No offense Walt Disney,
But God did a better job at creating the happiest place on earth. 
At least for me. 
I would give anything to stay there for this entire summer. 
Maybe I'll find a job while we're down there and then convince my mom to let me stay.
HA.
In my dreams. 
Oh, here is an aspiration...
I want to get lost on Thursday while we are at the beach and then everyone forgets about me and I just stay there for the rest of my life.
There, I ended with an aspiration.
Now, feel free to indulge yourself in these photos from my last trip to California. 
And be jealous. 
Because this is where I'll be in 2 days. 

















 Beautiful. 
I know.

Friday, April 8, 2011

Friday. Gotta get down on Friday.

Apparently this is considered music.
Who knew.
But if you are looking for some cheap entertainment, do watch.

Day 28.

Something you miss. 

Thursday, April 7, 2011

Day of 27.

Your favorite place...

Well I have a lot of places that I really like to be.
But I think the one place that I go to the most is my bedroom.
I've never ever had my own room until about a yearish or two ago.
It is the first place that has ever been just mine.
And I like it.
When I need to be alone I can just go inside my room.
No one can bug me and if I can spend like ten minutes in there when I'm angry or anything then I can calm down and be fine.
So it's nice.
And if you're wondering...this is what it contains:

My closets.Yes. Plural. 
This one contains all shirts, pants, tights, scarfs and boots.

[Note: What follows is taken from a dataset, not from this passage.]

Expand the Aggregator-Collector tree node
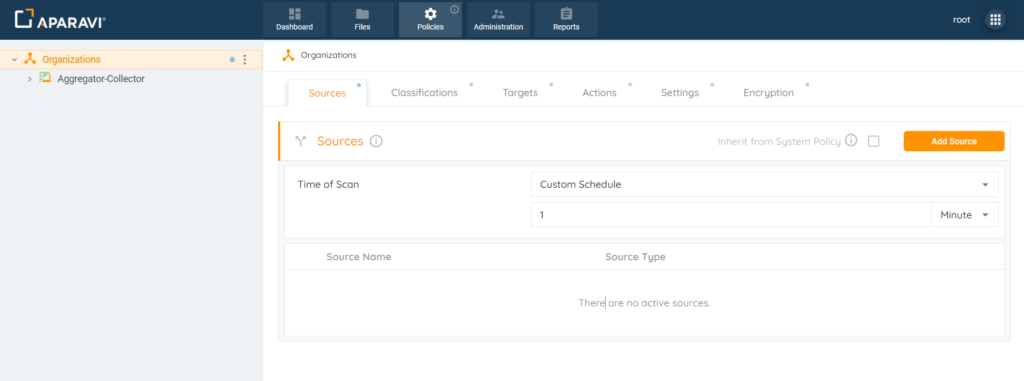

 This one has all of my jackets/sweaters, dresses, skirts, and the rest of my shoes.

This is what one side looks like closed.

This is my desk/record player/James Dean.

My vanity. 

My wall of photos. 

The wardrobe. 

Jewelry holder and mirror.

My purse rack. And posters of Prince of Persia, The Mad Hatter, and Diary of a Wimpy Kid. 


The place where I sleep maybe once or twice a week.


My favorite part: the door. It took kind of forever. And no. It does not spell anything. Except it does say "jenna" once. But that is all. The rest of it is just random letters.(it looks cooler in real life.)


Welcome to my favorite place. AKA my bedroom.